TASK TO CARRY OUT: Rewrite the records below with "pixel" changed to "point" and every other part left as is. Omit the pictures from your output.

Entries on where items appear:
+ + +
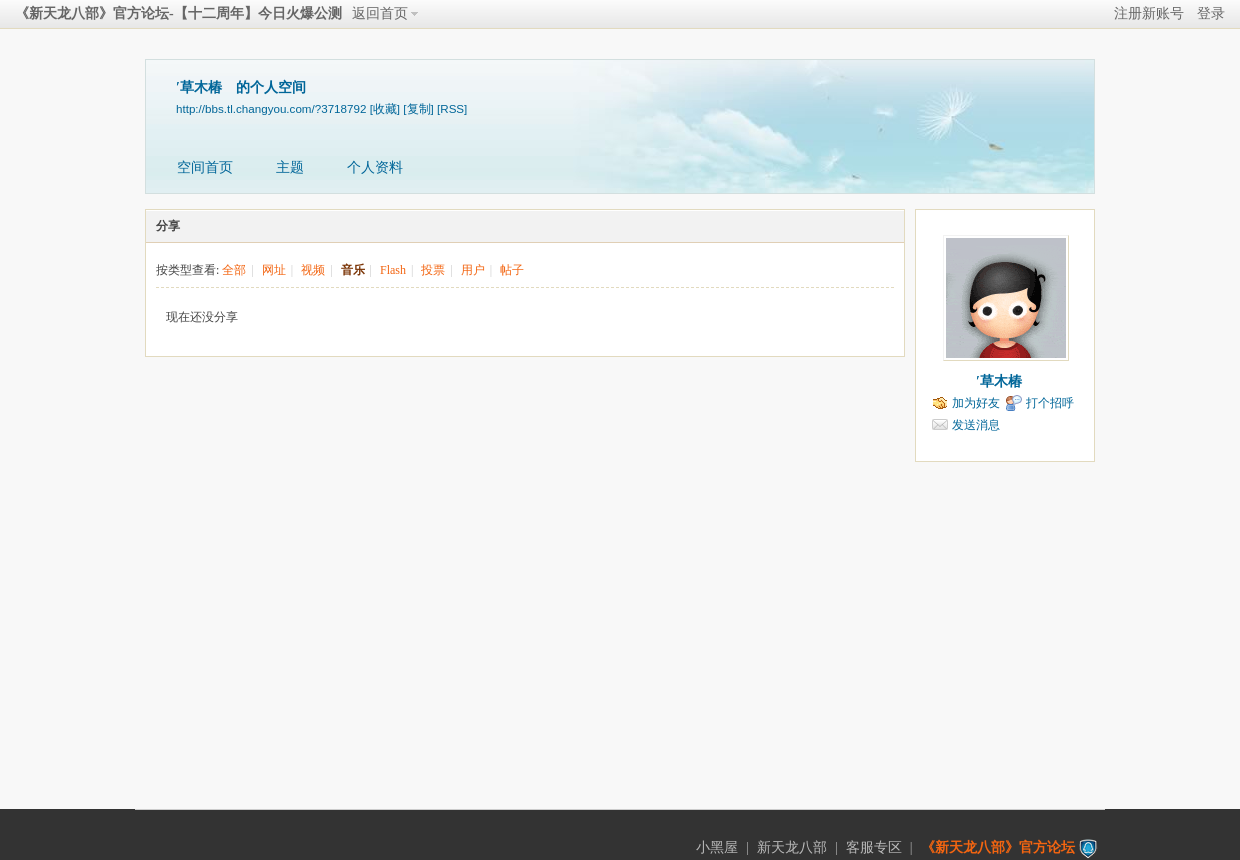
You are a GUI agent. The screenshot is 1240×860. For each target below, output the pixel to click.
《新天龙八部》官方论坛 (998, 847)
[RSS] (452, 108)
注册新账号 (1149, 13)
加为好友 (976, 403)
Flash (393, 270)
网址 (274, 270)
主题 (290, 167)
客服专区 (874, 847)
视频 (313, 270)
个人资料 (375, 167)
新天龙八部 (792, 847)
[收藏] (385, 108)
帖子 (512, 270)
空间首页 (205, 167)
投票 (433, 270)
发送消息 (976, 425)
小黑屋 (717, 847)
+ + +
THE OUTPUT:
You are a GUI agent. The screenshot is 1240×860. For each target below, output the point to click.
《新天龙八部》官方论坛 (998, 847)
[RSS] (452, 108)
注册新账号 (1149, 13)
加为好友 (976, 403)
Flash (393, 270)
网址 (274, 270)
主题 (290, 167)
客服专区 (874, 847)
视频 (313, 270)
个人资料 (375, 167)
新天龙八部 (792, 847)
[收藏] (385, 108)
帖子 (512, 270)
空间首页 (205, 167)
投票 (433, 270)
发送消息 (976, 425)
小黑屋 (717, 847)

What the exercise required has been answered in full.